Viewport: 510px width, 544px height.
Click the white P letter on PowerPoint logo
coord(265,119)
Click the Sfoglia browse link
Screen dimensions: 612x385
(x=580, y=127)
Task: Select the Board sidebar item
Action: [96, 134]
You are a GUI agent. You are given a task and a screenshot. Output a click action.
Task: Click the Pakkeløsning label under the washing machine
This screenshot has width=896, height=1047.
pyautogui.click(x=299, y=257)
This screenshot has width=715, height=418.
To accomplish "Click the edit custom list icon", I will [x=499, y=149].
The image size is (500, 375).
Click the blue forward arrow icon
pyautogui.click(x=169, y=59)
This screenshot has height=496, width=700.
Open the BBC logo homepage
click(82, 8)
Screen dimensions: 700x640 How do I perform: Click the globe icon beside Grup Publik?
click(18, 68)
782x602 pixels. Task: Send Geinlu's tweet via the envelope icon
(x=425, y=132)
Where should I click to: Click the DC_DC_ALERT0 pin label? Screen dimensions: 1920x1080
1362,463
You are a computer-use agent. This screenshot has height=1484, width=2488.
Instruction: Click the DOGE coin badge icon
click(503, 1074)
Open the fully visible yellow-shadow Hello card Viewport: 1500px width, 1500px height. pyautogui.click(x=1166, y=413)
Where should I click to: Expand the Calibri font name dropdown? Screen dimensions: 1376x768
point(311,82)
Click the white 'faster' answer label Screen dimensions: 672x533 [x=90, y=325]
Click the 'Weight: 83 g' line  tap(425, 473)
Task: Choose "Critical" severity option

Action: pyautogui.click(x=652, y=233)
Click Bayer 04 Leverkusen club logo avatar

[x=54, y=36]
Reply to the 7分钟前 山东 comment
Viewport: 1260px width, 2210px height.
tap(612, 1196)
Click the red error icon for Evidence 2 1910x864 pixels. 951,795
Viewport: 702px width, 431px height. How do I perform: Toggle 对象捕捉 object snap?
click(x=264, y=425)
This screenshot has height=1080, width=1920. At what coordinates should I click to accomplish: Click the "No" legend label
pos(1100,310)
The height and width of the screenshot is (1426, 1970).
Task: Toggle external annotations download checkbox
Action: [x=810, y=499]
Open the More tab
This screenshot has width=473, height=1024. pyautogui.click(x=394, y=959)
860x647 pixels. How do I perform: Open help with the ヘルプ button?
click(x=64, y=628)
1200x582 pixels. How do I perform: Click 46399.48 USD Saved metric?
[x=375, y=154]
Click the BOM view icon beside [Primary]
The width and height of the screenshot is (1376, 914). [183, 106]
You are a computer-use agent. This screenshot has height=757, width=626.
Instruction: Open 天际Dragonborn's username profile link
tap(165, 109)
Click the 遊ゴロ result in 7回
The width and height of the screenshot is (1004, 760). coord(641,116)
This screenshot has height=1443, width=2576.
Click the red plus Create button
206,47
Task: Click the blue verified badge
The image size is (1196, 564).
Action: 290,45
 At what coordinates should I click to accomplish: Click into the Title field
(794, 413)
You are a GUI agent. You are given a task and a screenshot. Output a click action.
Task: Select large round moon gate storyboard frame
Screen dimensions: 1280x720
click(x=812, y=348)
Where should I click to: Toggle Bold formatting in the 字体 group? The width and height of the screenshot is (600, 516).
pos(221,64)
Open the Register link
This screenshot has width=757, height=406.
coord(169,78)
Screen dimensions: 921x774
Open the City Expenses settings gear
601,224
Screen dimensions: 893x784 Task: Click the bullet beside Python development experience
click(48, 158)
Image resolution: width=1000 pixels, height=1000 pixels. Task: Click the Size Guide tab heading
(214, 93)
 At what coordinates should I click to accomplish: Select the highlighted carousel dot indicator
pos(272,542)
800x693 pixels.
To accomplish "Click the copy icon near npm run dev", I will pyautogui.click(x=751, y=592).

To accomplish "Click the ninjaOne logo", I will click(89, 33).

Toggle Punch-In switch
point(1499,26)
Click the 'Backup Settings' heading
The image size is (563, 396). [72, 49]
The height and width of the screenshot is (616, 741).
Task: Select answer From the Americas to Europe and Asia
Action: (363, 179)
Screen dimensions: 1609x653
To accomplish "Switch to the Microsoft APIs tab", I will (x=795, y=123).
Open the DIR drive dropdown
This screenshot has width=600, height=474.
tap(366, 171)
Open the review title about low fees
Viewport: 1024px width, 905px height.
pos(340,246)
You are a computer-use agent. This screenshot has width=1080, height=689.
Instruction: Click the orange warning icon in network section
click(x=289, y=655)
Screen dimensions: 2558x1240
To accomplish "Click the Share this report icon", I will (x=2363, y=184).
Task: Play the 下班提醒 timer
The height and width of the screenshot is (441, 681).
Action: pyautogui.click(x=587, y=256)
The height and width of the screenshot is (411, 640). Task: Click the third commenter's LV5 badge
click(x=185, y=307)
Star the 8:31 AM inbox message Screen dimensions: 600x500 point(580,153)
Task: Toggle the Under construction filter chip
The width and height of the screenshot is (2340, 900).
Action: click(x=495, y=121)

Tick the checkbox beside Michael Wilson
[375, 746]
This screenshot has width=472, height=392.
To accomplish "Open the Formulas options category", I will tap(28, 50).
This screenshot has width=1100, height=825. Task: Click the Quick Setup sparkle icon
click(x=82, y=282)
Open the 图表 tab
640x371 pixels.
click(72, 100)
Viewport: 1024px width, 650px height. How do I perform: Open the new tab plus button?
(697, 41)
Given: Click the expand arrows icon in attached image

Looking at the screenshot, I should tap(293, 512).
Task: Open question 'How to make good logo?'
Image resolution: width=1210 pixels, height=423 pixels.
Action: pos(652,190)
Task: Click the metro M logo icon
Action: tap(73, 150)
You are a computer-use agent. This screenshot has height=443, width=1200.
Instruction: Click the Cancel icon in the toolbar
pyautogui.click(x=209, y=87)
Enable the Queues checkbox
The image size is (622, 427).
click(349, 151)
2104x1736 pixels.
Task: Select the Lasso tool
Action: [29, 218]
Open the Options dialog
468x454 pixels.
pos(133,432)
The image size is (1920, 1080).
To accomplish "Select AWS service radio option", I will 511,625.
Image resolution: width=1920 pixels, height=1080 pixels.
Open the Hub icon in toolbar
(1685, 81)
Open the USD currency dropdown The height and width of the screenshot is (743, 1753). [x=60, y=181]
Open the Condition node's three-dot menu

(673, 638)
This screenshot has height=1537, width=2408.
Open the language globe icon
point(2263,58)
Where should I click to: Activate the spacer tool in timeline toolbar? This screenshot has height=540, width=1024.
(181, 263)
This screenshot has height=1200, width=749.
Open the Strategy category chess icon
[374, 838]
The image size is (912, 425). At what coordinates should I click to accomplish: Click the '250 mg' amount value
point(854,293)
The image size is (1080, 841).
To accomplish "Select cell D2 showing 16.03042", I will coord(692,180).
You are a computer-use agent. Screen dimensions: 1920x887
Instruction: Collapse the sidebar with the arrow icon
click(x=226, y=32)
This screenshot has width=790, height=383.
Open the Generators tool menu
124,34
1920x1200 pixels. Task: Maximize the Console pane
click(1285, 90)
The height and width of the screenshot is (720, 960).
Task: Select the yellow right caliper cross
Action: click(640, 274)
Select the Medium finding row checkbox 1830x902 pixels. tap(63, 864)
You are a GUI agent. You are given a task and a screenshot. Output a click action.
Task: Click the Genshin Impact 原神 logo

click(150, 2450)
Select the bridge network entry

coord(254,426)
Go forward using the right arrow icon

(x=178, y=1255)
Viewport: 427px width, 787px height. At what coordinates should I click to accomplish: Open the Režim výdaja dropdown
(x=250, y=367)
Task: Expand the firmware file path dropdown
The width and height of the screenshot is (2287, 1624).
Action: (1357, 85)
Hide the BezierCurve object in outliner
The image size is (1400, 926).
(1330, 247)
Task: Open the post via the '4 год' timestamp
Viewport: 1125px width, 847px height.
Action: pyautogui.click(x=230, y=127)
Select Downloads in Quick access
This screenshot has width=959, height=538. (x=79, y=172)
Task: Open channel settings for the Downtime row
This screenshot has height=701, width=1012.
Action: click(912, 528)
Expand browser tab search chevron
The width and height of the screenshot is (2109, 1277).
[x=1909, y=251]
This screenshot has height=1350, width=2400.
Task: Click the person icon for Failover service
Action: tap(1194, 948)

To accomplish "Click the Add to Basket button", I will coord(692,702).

········

== WRITTEN TASK ==
Can you retype, without any changes, the rows from the one containing "Task: Expand the firmware file path dropdown" through the last row, including both of those rows?

== EXERCISE OUTPUT ==
Task: Expand the firmware file path dropdown
The width and height of the screenshot is (2287, 1624).
Action: (1357, 85)
Hide the BezierCurve object in outliner
The image size is (1400, 926).
(1330, 247)
Task: Open the post via the '4 год' timestamp
Viewport: 1125px width, 847px height.
Action: pyautogui.click(x=230, y=127)
Select Downloads in Quick access
This screenshot has width=959, height=538. (x=79, y=172)
Task: Open channel settings for the Downtime row
This screenshot has height=701, width=1012.
Action: click(912, 528)
Expand browser tab search chevron
The width and height of the screenshot is (2109, 1277).
[x=1909, y=251]
This screenshot has height=1350, width=2400.
Task: Click the person icon for Failover service
Action: tap(1194, 948)

To accomplish "Click the Add to Basket button", I will coord(692,702).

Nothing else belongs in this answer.